> [Work instruction] The copy should run from the line containing "Task: Click the" through the last line of the entries below, exactly as written, with pictures omitted.
[[ Record extracts open ]]
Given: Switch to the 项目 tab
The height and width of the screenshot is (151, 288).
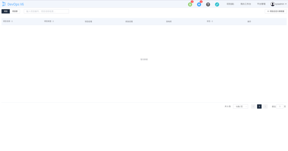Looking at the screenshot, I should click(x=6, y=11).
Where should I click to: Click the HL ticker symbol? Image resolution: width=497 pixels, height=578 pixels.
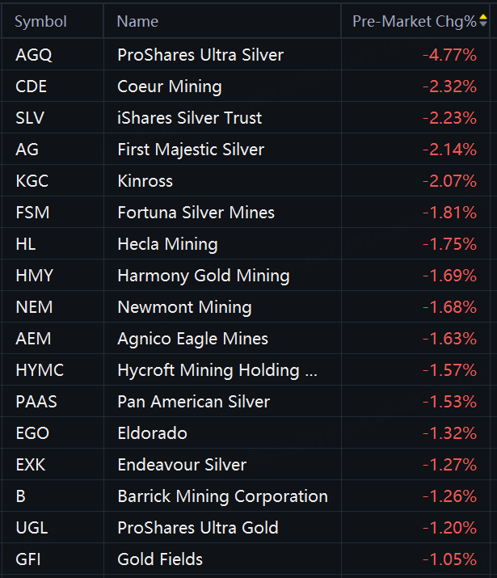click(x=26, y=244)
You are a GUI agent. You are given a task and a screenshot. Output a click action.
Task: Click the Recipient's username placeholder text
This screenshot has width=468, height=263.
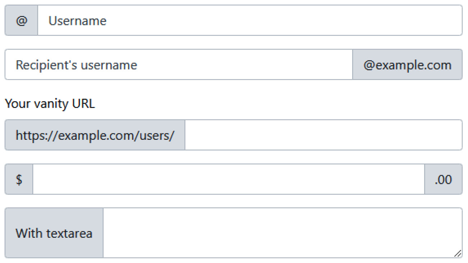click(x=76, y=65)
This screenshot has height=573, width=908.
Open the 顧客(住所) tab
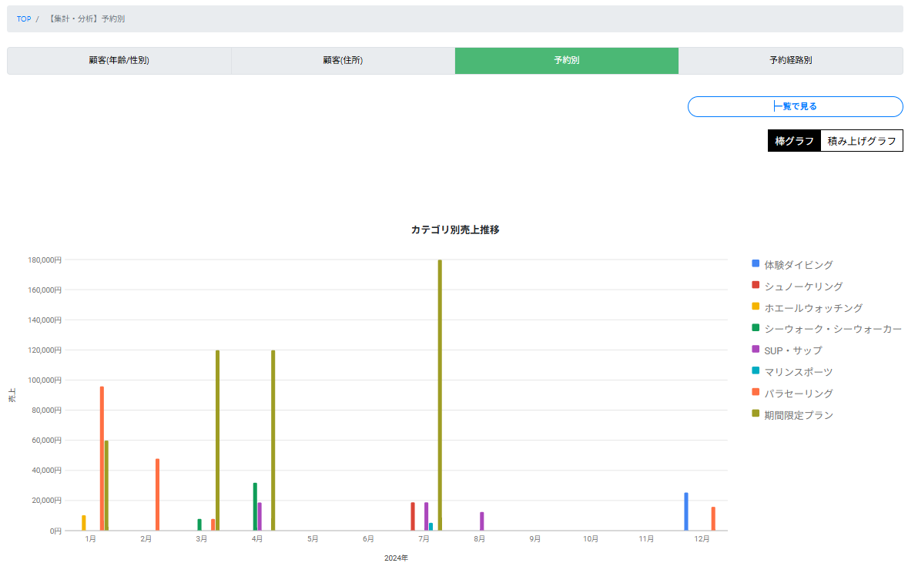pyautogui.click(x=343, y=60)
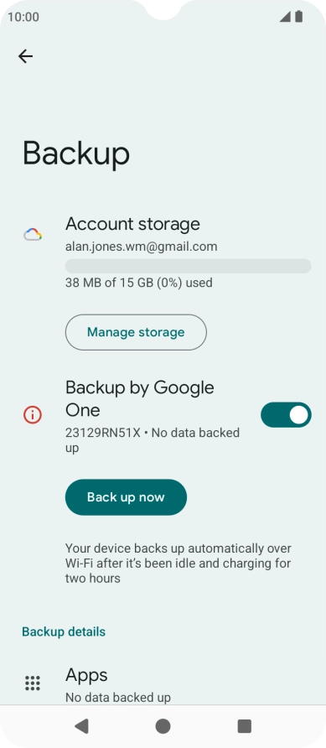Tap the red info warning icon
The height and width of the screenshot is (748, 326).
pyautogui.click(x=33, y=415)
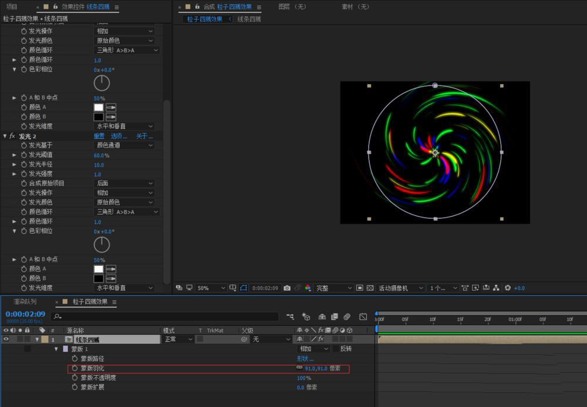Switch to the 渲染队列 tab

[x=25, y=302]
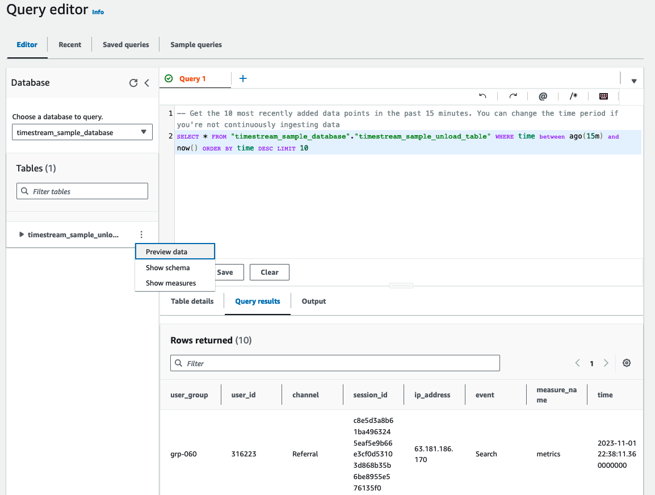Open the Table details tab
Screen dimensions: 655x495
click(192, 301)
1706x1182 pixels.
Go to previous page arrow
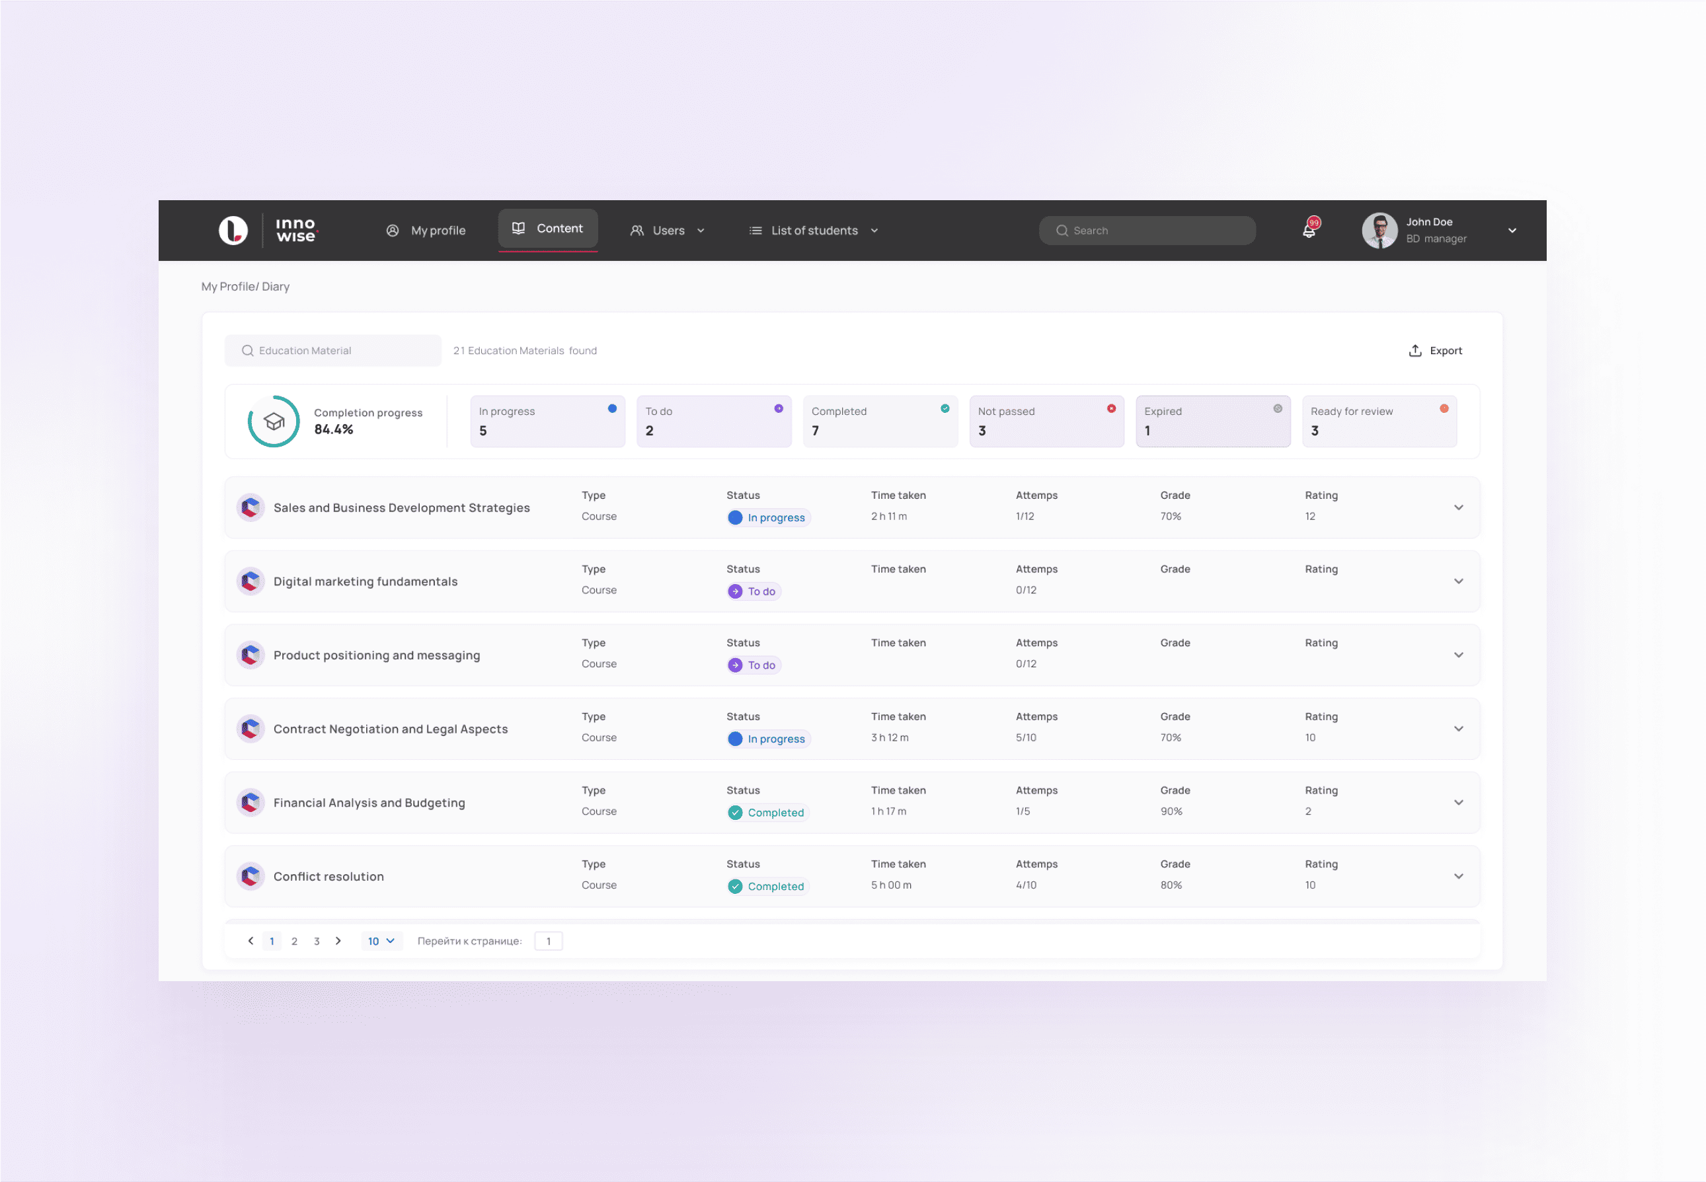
[[ Record extracts closed ]]
> [Your response]
Task: Click the Recipient's username placeholder text
This screenshot has width=468, height=263.
click(x=76, y=65)
This screenshot has height=573, width=908.
Open the 顧客(住所) tab
pyautogui.click(x=343, y=60)
Tap the red info warning icon
The height and width of the screenshot is (748, 326).
pyautogui.click(x=33, y=415)
Switch to the 渲染队列 tab

[x=25, y=302]
Open the Table details tab
Screen dimensions: 655x495
click(192, 301)
1706x1182 pixels.
Go to previous page arrow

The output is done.